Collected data
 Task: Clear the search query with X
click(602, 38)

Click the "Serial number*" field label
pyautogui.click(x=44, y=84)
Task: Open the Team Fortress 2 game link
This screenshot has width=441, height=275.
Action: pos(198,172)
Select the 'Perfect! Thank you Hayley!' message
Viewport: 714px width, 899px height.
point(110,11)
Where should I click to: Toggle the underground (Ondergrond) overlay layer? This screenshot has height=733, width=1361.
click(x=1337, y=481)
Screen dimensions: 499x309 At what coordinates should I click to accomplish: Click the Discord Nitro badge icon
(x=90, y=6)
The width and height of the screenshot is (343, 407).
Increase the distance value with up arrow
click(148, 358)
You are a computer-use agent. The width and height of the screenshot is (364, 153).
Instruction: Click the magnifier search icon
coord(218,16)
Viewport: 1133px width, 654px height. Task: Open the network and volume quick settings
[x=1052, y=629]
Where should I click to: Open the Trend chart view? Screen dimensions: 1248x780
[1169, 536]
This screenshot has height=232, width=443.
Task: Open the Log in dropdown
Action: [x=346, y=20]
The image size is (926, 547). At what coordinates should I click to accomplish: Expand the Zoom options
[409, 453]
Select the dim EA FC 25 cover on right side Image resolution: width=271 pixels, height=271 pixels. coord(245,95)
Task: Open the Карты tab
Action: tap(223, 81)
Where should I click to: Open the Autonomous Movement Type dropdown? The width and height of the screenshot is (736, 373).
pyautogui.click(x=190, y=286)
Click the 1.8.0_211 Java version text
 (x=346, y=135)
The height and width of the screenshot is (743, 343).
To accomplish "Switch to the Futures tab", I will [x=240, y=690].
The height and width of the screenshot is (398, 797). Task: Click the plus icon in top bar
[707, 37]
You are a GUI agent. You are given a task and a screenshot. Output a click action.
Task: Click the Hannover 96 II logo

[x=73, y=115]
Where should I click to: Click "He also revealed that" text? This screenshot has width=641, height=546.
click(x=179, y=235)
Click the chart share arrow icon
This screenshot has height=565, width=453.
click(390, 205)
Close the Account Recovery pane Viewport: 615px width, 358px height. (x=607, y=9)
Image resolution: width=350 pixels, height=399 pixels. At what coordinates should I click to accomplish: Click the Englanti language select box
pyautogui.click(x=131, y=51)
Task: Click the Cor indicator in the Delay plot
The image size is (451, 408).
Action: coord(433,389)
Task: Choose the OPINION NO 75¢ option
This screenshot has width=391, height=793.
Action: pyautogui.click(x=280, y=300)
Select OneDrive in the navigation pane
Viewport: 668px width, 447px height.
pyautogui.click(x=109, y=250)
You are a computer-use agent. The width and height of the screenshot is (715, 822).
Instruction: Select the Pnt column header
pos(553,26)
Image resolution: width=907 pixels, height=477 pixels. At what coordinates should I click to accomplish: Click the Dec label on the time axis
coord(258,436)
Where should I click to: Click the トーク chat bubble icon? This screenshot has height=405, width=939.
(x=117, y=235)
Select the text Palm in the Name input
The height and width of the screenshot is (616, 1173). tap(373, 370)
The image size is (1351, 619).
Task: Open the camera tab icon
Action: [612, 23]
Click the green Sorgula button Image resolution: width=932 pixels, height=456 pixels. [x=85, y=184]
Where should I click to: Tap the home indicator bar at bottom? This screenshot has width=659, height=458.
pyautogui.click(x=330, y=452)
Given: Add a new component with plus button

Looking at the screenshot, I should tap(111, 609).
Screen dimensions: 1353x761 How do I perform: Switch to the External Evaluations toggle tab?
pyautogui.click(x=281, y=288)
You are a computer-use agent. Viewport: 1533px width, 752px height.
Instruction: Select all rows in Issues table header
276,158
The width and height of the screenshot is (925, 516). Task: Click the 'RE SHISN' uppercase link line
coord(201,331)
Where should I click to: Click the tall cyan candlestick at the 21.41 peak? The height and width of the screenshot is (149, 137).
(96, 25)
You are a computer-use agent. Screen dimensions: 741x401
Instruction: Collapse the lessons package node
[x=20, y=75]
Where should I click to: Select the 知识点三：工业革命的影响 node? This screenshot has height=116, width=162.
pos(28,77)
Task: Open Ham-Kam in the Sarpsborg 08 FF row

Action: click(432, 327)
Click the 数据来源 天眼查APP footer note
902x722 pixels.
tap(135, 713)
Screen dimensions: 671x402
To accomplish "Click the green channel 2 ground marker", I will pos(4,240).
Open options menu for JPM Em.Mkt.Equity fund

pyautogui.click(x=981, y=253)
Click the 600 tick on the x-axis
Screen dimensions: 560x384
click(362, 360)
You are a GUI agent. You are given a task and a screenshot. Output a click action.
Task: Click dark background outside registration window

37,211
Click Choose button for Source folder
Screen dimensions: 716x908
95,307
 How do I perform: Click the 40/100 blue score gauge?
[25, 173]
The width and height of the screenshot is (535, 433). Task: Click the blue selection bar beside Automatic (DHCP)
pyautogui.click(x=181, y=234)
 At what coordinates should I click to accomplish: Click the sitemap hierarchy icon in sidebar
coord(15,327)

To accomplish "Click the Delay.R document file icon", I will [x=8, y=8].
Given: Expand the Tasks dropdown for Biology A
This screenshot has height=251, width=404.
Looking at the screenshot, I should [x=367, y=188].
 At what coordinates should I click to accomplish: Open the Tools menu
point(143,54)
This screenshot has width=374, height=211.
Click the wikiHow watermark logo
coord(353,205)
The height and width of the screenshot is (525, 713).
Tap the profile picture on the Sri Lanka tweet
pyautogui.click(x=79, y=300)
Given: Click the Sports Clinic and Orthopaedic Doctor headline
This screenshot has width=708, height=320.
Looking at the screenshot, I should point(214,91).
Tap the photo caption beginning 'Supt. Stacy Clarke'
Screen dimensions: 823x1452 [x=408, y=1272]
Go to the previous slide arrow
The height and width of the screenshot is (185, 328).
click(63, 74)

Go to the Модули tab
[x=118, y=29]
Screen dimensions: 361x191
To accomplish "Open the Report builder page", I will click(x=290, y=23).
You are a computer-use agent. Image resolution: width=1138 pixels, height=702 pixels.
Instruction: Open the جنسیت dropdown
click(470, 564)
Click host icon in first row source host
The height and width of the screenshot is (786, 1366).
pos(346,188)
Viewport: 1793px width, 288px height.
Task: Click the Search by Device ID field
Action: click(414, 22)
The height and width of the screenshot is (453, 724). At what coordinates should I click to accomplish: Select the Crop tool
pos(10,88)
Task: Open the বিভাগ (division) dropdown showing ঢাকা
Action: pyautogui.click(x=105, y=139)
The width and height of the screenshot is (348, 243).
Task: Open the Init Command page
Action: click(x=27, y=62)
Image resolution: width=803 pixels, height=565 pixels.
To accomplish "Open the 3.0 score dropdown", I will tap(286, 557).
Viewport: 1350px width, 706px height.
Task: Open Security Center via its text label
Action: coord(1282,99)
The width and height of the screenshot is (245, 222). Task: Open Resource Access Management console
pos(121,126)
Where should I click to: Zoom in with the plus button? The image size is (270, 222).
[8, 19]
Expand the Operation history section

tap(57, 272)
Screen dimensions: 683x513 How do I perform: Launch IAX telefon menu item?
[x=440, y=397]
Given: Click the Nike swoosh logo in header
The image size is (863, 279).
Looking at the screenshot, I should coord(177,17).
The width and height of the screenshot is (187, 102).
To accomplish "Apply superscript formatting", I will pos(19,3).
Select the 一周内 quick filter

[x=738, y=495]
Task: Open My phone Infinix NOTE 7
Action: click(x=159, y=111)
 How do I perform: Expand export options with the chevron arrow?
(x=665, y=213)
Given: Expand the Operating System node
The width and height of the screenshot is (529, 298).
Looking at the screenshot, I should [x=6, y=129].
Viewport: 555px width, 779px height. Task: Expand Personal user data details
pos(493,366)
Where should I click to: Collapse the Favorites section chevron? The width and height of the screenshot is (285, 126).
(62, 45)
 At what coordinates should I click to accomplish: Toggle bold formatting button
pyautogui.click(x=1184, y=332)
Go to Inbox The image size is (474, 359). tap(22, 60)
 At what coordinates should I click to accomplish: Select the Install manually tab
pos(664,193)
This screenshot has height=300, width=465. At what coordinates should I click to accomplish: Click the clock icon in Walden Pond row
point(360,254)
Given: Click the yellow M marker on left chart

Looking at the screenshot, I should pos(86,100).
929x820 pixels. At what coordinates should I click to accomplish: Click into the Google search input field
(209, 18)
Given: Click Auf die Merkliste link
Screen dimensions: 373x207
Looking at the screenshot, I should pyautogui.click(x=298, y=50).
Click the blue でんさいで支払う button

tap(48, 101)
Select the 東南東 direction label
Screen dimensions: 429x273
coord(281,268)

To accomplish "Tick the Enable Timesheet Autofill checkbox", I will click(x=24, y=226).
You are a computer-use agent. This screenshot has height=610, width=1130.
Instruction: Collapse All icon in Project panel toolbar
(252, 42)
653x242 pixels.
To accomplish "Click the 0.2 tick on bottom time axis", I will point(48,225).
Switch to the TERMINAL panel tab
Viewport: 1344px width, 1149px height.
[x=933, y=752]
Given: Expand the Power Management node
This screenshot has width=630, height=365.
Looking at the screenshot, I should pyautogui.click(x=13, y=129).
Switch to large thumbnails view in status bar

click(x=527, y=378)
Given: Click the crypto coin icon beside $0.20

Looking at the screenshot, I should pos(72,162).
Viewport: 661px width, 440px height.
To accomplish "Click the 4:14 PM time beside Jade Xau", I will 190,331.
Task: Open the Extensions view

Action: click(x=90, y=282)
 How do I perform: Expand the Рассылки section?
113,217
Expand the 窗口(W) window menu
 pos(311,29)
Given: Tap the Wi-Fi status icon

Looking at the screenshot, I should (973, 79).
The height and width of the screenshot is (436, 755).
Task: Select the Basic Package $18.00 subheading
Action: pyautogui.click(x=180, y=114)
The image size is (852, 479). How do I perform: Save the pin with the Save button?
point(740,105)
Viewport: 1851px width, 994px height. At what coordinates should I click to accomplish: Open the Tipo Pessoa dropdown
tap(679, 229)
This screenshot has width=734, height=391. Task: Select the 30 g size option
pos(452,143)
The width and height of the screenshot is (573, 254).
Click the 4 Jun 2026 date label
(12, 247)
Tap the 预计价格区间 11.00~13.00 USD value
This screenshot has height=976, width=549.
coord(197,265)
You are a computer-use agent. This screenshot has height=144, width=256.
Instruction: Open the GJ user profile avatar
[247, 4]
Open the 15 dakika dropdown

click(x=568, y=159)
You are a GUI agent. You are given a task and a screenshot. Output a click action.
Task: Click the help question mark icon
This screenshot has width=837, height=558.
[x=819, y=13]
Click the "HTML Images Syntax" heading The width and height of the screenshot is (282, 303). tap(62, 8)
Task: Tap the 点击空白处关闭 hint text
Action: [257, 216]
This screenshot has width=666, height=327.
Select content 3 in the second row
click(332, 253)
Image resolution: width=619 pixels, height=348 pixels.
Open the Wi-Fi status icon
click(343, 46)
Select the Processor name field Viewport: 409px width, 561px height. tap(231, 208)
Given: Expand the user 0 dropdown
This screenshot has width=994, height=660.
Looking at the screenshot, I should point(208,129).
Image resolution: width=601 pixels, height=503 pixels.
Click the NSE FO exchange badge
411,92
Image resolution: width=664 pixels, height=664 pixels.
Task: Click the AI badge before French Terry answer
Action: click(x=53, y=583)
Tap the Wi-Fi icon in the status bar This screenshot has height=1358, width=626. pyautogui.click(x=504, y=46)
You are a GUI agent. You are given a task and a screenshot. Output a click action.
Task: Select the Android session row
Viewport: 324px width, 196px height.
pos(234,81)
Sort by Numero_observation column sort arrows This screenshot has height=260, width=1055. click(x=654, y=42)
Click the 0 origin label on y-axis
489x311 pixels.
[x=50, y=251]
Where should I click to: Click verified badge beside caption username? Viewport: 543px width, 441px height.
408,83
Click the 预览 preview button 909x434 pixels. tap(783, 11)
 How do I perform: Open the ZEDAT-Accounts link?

WHAT IS BEING ASKED:
Which lines of the records above contain the word "Delay"? Copy each of them.

PROBLEM SOLUTION:
Task: Click the Cor indicator in the Delay plot
To accomplish "Click the Delay.R document file icon", I will [x=8, y=8].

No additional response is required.